What the task asks:
Copy out the lines from the first one down to the line containing "click(x=325, y=376)", including both.

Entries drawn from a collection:
----------------
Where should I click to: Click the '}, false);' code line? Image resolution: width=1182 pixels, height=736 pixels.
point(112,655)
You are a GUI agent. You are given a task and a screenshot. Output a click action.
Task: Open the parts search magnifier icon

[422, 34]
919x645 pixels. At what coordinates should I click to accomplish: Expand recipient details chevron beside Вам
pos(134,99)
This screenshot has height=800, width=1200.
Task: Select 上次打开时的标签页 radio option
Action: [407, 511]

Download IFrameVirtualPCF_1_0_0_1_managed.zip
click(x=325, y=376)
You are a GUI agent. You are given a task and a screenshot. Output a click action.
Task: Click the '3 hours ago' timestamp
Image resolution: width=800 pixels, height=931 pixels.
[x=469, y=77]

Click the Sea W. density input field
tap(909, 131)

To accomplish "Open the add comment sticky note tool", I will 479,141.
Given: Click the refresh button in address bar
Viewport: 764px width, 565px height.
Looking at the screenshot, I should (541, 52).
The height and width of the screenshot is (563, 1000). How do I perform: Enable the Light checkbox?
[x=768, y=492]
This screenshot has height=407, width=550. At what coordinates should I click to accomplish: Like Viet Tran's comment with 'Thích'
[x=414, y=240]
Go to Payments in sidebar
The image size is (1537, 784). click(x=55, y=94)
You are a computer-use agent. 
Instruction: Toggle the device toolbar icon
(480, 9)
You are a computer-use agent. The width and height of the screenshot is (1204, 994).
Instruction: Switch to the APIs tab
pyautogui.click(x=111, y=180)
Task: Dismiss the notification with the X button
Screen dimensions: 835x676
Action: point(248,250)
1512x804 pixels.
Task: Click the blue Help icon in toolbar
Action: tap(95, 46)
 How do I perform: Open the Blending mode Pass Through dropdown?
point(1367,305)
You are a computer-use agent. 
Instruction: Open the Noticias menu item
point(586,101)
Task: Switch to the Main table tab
----------------
Response:
Where should I click to: Click the '}, false);' code line? Image resolution: width=1182 pixels, height=736 pixels.
point(112,655)
You are a GUI agent. You are given a task and a screenshot. Output a click action.
Task: Open the parts search magnifier icon

[422, 34]
919x645 pixels. At what coordinates should I click to accomplish: Expand recipient details chevron beside Вам
pos(134,99)
This screenshot has height=800, width=1200.
Task: Select 上次打开时的标签页 radio option
Action: [407, 511]

Download IFrameVirtualPCF_1_0_0_1_managed.zip
click(x=325, y=376)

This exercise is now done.